Using Julia to extract information from a ballot

I would like to identify tools in the Julia ecosystem to parse a model ballot. For example, from the following PDF,

obtain

  • Candidature
  • Candidate’s name
  • Party Affiliation

@sambitdash would it be possible to use the PDF structure to scrape those fields with PDFIO.jl?

A search shows Avik has written a package called Taro

If all rectangles have the same size you can probably find them with a 2D matched filter?

Simply extract one rectangle and correlate the image with your little rectangle pattern (kernel). The correlation image will have peaks located on all rectangles in the image.

Ended up using OCReract.jl
Ref: https://github.com/Nosferican/CandidatosEleccionesGeneralesPR2020

In this specific case, isn’t possible to find the data in an other format?

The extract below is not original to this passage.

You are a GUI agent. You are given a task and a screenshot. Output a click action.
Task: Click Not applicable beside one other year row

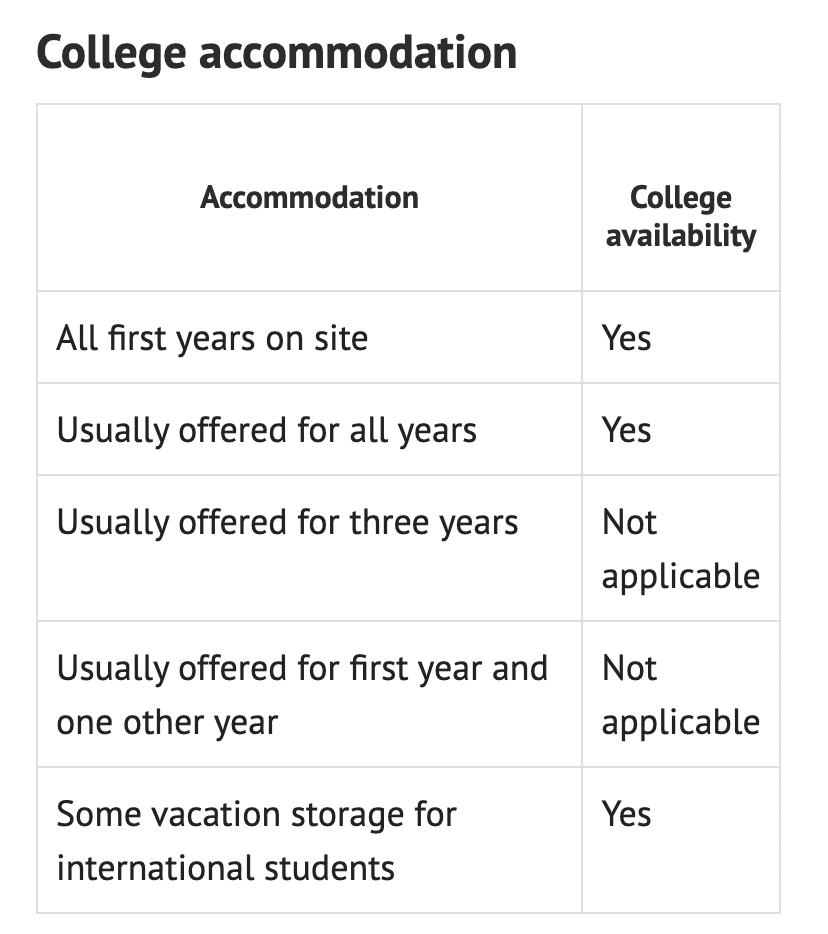(x=681, y=695)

Highly unlikely. The PR government is known for not being great at government transparency / openness. I was able to programmatically get the political contributions by using Twitter to contact the Electoral Board Comptroller Office and have them tweak an internal API so I could get the data. Right now I have the executive and legislative ballots done. The municipal is a bit trickier because the location / dimensions are not consistent due to some minority parties that don’t list candidates for all local governments.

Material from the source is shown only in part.